Risky? Yeah, you might say that. Imagine what Bill Belichick might command on the open market. That's what range Gruden is touching with this new deal as he's reportedly set to be named Raiders head coach early next week.
Gruden would be a little younger than Belichick is now at the end of those 10 years, and God willing if he comes anywhere close to the level of success that the New England Patriots have had under Belichick — even in the coach's worst 10-year period — the deal will proabably be deemed a success.

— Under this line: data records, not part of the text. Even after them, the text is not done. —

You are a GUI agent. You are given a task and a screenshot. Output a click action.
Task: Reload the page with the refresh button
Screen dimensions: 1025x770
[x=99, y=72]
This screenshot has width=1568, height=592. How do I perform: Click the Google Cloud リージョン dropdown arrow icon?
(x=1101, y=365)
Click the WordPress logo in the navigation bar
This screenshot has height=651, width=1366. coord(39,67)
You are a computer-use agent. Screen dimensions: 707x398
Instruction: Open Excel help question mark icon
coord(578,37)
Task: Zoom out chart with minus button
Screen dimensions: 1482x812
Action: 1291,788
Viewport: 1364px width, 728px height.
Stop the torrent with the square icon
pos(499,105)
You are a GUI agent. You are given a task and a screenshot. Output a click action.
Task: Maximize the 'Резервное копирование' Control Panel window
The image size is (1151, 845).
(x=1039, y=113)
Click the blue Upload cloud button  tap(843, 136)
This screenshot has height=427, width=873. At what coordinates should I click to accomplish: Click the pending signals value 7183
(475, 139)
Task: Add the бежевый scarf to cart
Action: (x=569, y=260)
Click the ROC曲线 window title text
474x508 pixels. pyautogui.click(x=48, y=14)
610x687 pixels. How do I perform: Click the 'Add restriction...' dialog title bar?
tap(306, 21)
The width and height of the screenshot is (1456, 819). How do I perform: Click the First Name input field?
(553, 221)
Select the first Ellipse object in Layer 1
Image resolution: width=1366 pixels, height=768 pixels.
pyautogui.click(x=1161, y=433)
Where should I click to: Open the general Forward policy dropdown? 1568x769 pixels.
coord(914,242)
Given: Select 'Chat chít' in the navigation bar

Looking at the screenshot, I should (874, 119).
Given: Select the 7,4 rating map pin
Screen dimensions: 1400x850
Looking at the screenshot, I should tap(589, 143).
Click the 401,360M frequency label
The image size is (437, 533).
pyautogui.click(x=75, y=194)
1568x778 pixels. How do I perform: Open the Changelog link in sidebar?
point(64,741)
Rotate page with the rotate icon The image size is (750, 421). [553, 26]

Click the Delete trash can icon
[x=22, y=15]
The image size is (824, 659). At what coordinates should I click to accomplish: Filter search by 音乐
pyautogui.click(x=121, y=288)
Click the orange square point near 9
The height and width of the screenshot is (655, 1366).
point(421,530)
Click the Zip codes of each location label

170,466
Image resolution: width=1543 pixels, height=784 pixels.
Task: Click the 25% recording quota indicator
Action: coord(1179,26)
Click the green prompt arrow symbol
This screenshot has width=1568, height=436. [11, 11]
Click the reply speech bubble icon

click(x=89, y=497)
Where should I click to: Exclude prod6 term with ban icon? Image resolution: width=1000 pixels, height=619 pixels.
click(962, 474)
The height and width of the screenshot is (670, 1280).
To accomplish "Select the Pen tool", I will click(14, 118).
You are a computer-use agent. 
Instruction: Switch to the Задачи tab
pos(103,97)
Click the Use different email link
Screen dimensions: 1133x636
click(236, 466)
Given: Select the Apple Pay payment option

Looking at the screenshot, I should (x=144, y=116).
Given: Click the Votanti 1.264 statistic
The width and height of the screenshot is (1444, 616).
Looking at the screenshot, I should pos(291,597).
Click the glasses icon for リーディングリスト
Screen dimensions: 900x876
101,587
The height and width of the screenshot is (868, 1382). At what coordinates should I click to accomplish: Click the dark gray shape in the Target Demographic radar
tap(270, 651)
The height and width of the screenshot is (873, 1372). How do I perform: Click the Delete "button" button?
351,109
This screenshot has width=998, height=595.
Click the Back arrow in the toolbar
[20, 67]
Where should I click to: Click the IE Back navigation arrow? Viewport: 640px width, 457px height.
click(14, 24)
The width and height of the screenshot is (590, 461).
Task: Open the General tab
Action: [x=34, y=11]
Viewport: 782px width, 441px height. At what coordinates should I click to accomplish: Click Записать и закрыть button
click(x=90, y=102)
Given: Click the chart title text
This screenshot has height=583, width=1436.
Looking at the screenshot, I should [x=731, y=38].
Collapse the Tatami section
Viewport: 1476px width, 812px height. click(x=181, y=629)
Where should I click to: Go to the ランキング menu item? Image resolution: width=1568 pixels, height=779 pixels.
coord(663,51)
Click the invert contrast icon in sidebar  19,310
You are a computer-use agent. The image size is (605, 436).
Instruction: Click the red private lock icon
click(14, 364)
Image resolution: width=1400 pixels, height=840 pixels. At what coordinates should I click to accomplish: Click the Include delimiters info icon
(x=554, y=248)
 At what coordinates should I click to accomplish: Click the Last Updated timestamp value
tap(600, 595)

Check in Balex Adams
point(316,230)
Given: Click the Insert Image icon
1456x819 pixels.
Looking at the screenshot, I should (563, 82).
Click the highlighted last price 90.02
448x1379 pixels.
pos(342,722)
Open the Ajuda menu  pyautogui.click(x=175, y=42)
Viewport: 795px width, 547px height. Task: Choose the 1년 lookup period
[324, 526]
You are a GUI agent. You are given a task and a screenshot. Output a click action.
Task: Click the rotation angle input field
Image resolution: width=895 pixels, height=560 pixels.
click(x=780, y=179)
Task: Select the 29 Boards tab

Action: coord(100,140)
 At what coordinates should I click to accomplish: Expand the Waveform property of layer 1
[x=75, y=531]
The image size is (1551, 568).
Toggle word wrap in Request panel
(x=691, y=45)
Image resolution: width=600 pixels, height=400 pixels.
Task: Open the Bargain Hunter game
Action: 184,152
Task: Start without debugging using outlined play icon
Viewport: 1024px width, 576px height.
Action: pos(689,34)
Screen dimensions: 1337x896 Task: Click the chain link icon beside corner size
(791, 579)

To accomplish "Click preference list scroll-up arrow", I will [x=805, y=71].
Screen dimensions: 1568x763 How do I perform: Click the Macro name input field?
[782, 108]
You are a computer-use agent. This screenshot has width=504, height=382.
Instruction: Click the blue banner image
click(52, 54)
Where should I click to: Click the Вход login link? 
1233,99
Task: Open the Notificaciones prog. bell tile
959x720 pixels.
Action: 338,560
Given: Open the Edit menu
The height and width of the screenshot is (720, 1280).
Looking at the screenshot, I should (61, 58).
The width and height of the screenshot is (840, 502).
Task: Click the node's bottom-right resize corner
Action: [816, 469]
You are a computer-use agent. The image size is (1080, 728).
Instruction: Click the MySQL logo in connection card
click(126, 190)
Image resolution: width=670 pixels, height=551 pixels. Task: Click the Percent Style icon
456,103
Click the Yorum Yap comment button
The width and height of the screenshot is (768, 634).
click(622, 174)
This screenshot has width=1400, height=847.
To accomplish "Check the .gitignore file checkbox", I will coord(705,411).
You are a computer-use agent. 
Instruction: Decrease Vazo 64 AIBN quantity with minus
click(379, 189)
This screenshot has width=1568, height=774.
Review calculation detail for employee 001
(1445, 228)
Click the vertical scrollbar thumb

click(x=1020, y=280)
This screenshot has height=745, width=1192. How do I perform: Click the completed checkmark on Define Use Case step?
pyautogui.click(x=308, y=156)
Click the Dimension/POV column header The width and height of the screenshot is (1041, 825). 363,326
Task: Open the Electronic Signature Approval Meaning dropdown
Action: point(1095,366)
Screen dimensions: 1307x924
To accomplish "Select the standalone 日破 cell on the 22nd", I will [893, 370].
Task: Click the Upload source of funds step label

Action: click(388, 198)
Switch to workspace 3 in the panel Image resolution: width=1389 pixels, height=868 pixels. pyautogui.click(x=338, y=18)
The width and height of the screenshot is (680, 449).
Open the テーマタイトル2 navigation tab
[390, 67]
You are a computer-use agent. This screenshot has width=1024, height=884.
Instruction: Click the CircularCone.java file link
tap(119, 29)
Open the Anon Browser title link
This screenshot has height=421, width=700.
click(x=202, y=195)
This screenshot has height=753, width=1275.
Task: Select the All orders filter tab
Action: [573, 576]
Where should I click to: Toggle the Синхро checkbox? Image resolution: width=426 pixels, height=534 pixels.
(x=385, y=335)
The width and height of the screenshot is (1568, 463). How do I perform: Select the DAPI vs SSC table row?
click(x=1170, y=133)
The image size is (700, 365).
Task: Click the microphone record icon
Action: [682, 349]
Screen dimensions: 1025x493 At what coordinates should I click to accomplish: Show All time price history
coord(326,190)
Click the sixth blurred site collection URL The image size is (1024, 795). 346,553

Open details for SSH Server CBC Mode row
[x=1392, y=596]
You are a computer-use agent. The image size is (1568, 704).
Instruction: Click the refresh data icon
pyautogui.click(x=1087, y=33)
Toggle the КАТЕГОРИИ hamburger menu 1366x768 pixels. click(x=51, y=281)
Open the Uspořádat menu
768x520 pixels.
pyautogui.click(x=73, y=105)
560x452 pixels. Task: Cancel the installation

But what does Gruden have to do to justify that kind of commitment? Win one Super Bowl? Two? More? Coaches salaries might soon skyrocket for the cream of the crop, though, until he does. Because as good as the Raiders were in 2016, they stepped back far enough in 2017 to suggest that this is not just a hot pot of instant-brew coffee here.
We'll allow that Gruden's job the past nine years, one that apparently will end following Saturday's wild-card game at Arrowhead Stadium, might have given him the proper worldview he needed. By meeting with and dissecting the league's best coaches, such as Belichick and Andy Reid (his mentor and soon-to-be division rival), Gruden could pick and choose the kinds of elements that the elite use to shape their teams. On the flip side, seeing how poorly run clubs operate also provides a powerful lesson in what not to do in his return as coach.
We're not debating the unique value and perspective that might have given Gruden. But now we must explore the reality of the task in front of him as he quickly tries to reacclimate to the contemporary game. That's no easy task, and his staff hires — so far we've heard Rams QB coach Greg Olson (as offensive coordinator), Bengals defensive coordinator Paul Guenther and Cowboys special-teams coordinator Rich Bisaccia in those same roles in Oakland — will be crucial. It appears Gruden is off to a solid start there, even if Olson has just as many strong supporters in the league as he does doubters.
Can Gruden help coax the best out of Derek Carr? That's really the bottom line. It look a fractured fibula last year and a fractured back, for crying out loud, to knock Carr from that perch he reached in 2016. The answer would have been a layup yes a year ago. So it's not far-fetched at all.
But the stakes have been raised several levels. Davis will have a minimum of nearly $200 million (and possibly far more) invested in Carr and Gruden, if you consider what already has been paid out to the quarterback and what will be paid out this season and next. It would be nearly unfathomable, even with an out in Carr's contract following the 2018 season, to see Davis pull the plug after just one season of QB and coach together.
If there's a more fascinating coaching situation next year, please let us know. Maybe if Belichick steps down we can readdress that debate. But for now, all eyes will be on Oakland — and eventually Las Vegas — and how this crazy experiment works out. And that's exactly how Davis wants it as he tries to maintain his Raiders as an international brand and starts introducing his franchise to Sin City, made up mostly of intinerants and tourists and with little outside The Strip to truly call their own.
But Gruden must win. He must be a better coach than he was in his 11 years — four with Oakland, seven with the Tampa Bay Buccaneers — in his first go-round. His current record (95-81, but 45-51 over his final six seasons) and overall body of work (one Super Bowl title, five playoff appearances, a 5-4 postseason record, six winning seasons, five division titles) is on par, historically, with men such as Tom Flores, John Harbaugh, Brian Billick and Mike Ditka.
All good coaches to be sure. But hardly Lombardi, Walsh or Belichick as comps. It's likely that Belichick hasn't made a ton more than $100 million in his 18 years coaching the Patriots. Even allowing for inflation and all that, it's clear that Gruden's expectations will be nearly impossible to match, even as excited as Davis and his team's fan base likely are right now.